- Work instructions: Scan the entries below for "agent" and copy each line that holds it.

- Input records:

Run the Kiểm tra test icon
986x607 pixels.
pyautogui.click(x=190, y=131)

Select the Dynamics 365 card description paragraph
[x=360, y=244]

==

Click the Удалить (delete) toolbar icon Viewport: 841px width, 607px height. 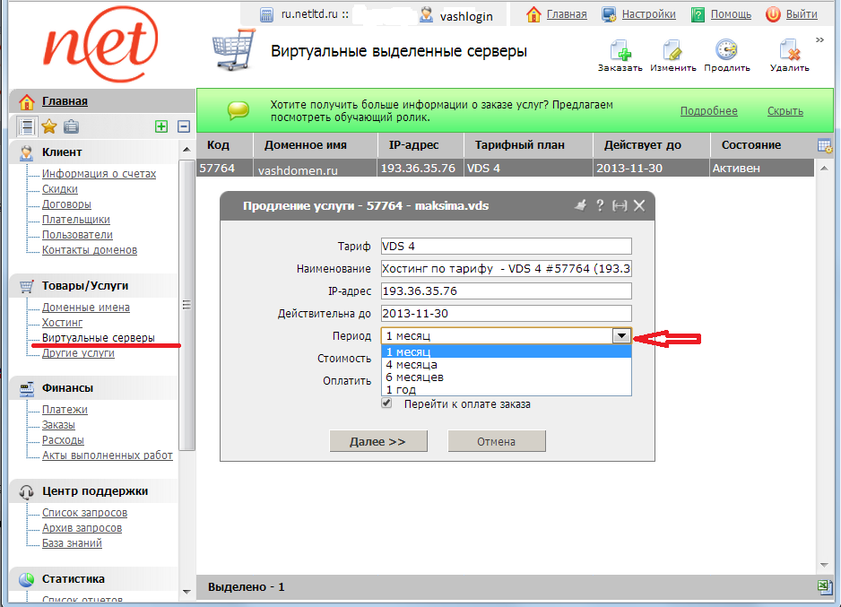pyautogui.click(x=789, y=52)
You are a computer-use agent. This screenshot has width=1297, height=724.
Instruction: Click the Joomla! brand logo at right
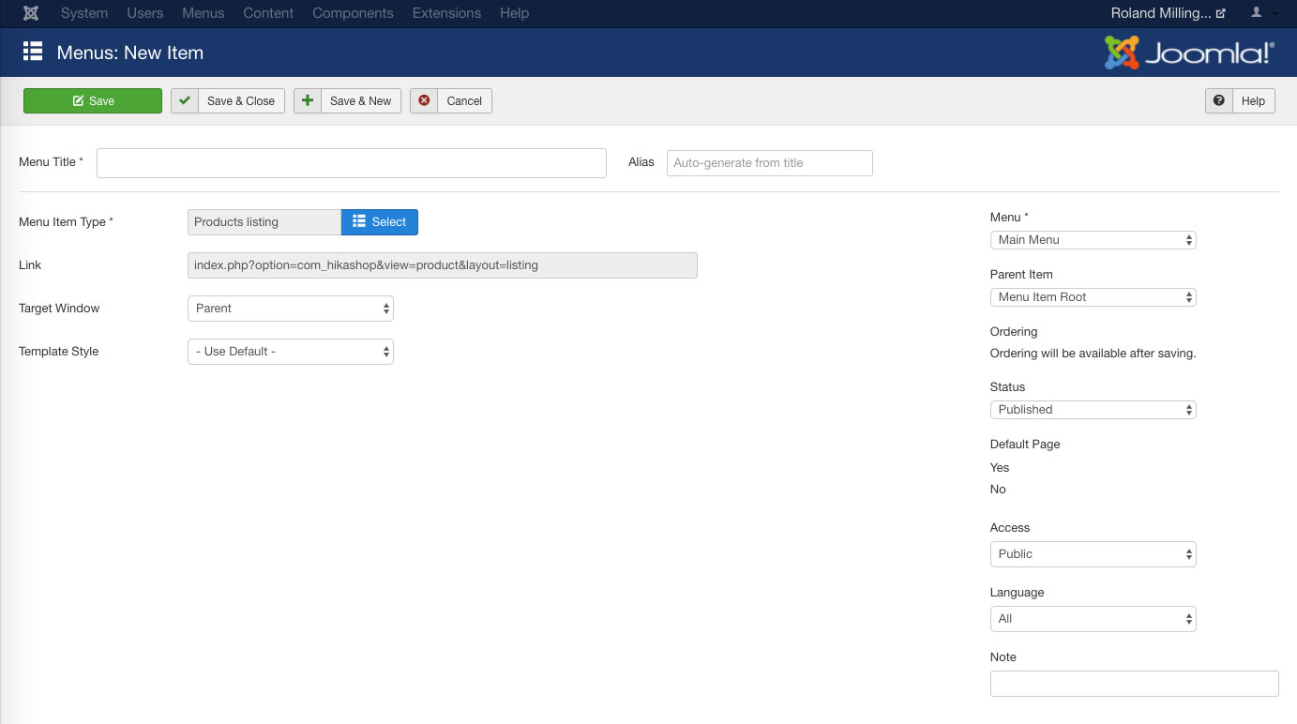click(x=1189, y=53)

==

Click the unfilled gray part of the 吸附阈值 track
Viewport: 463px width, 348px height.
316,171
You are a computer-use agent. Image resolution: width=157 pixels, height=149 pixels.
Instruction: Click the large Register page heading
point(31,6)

- Result below:
You are a computer-use agent. This screenshot has width=1297, height=724.
You are a computer-use agent. Image resolution: width=157 pixels, height=149 pixels.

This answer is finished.